The Government’s plans to accelerate the state pension age increases mean that 500,000 women will have to wait for more than a year longer before receiving the state pension, leaving many women aged 56 and 57 feeling robbed.

300,000 women born between 6 December 1953 and 5 October 1954, will have to wait an extra 18 months, and an unlucky 33,000 born between 6 March 1954 and 5 April 1954 will have to wait an extra two years before being entitled to their state pension.

The majority of these women will already be well underway in their plans for retirement, with many already working reduced hours in order to care for grandchildren or elderly parents. Yet they are now being forced to make significant changes to their financial plans, with just five years notice before the changes kick in. 

The unlucky 33,000 born between 6 March 1954 and 5 April 1954 are set to lose around £10,000 in lost state pension or more than £15,000 if they get the full pension credit, with less than seven years to attempt to accommodate the change.

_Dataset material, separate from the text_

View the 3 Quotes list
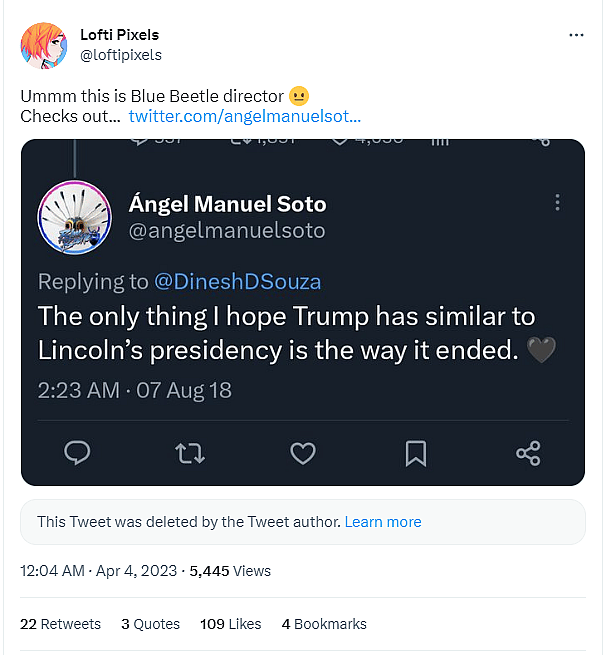This screenshot has width=608, height=655. click(x=150, y=624)
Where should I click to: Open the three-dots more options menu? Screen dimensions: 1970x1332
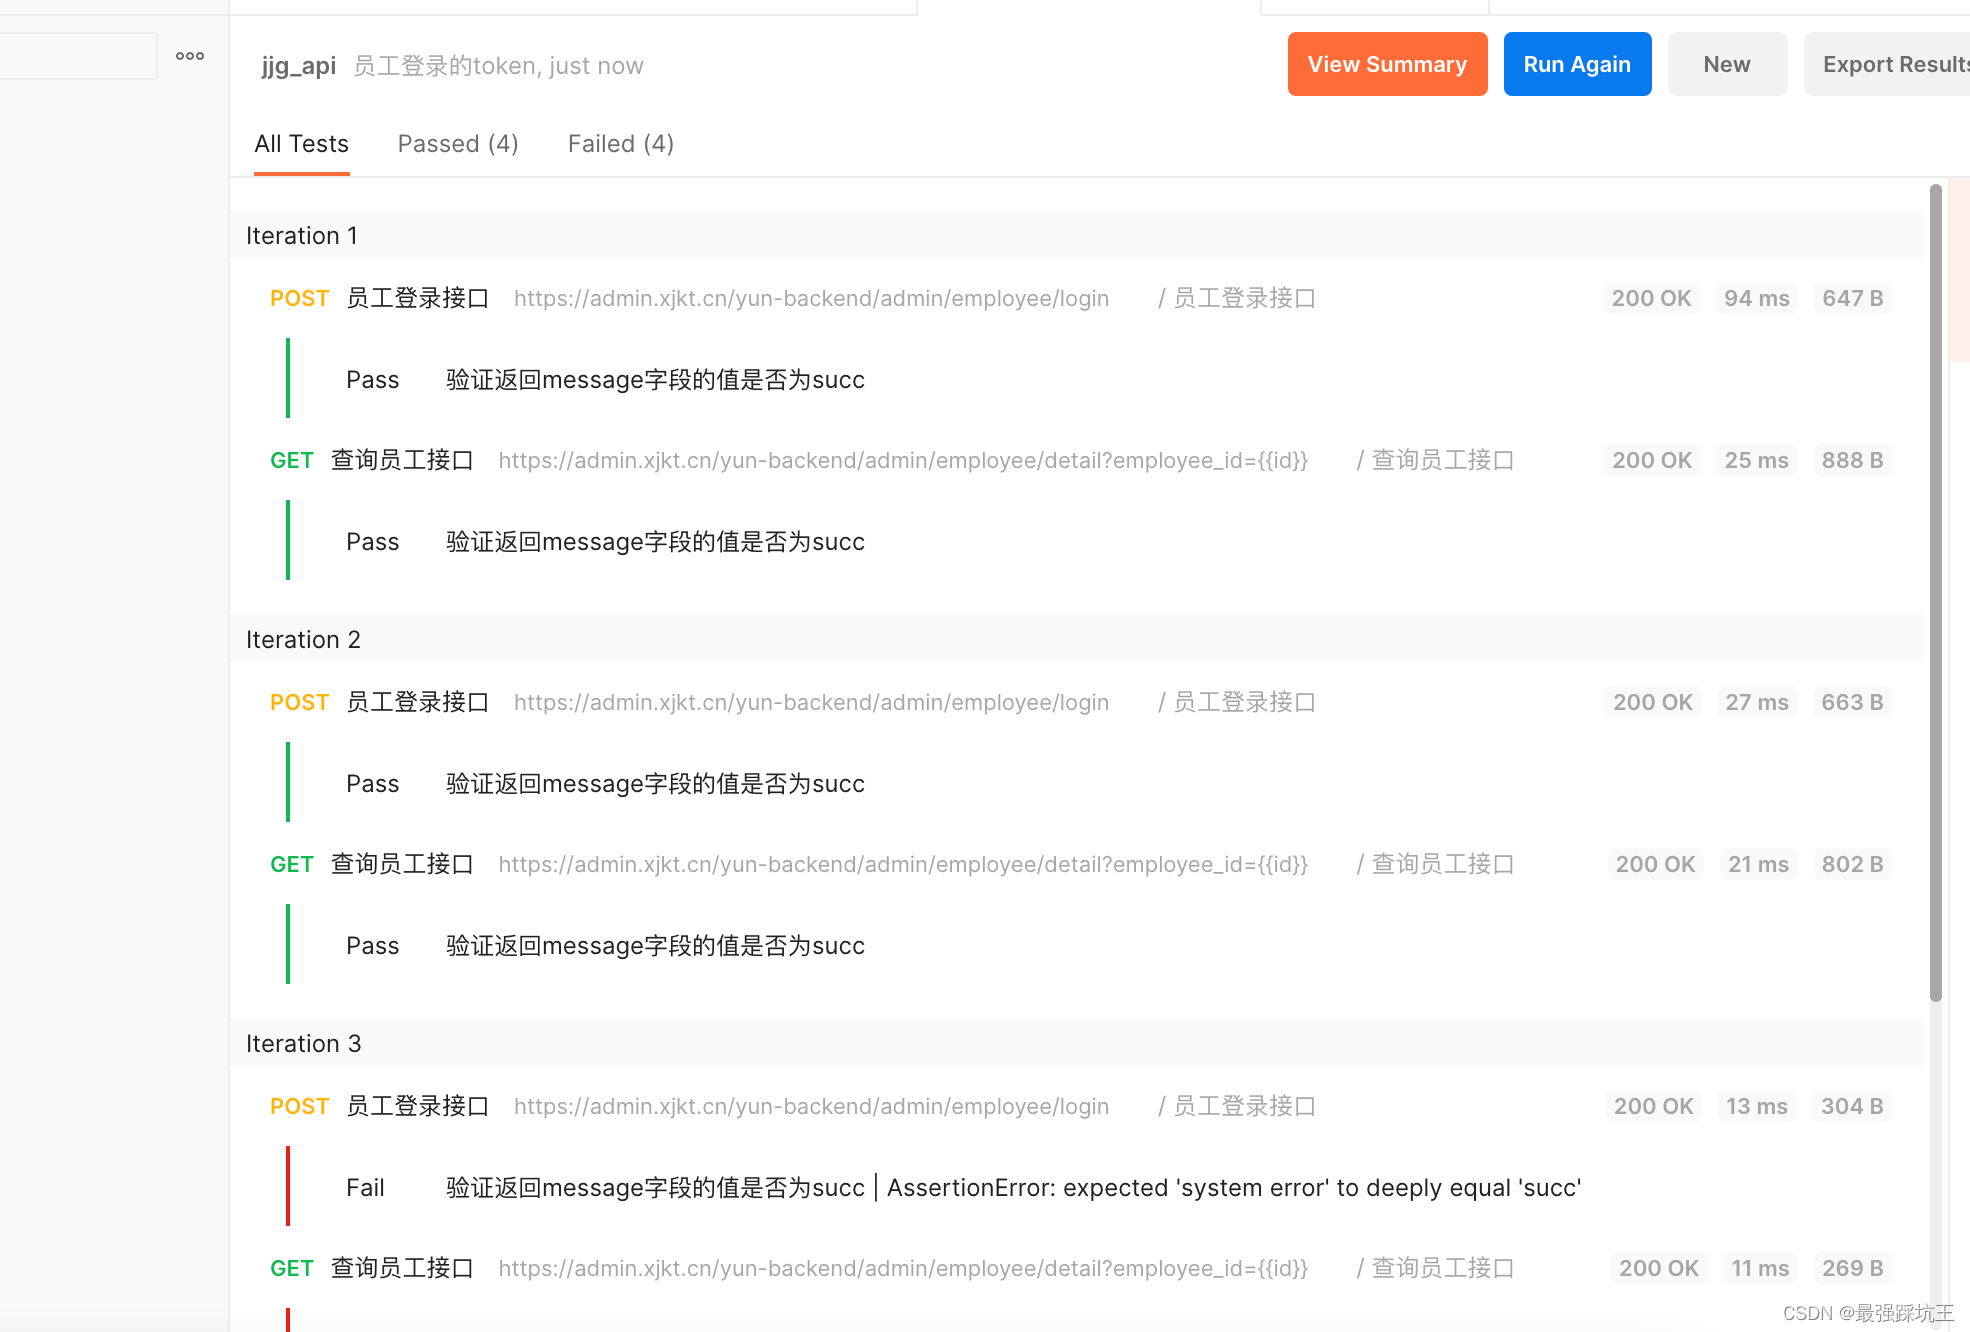pos(190,56)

I have been contacted by many concerned constituents about this matter; 1,200 women in the Rother Valley alone are being made to wait up to two years longer for their state pension.

The Government could have saved money without unfairly impacting women. They could have dealt with increasing life expectancy but not increased anyone’s pension age by more than a year. They could have chosen a fairer path.

Indeed, the coalition agreement promised that the changes would not be made so quickly – but instead they will be coming in before 2020. I promise I will fight this Government on these unfair changes.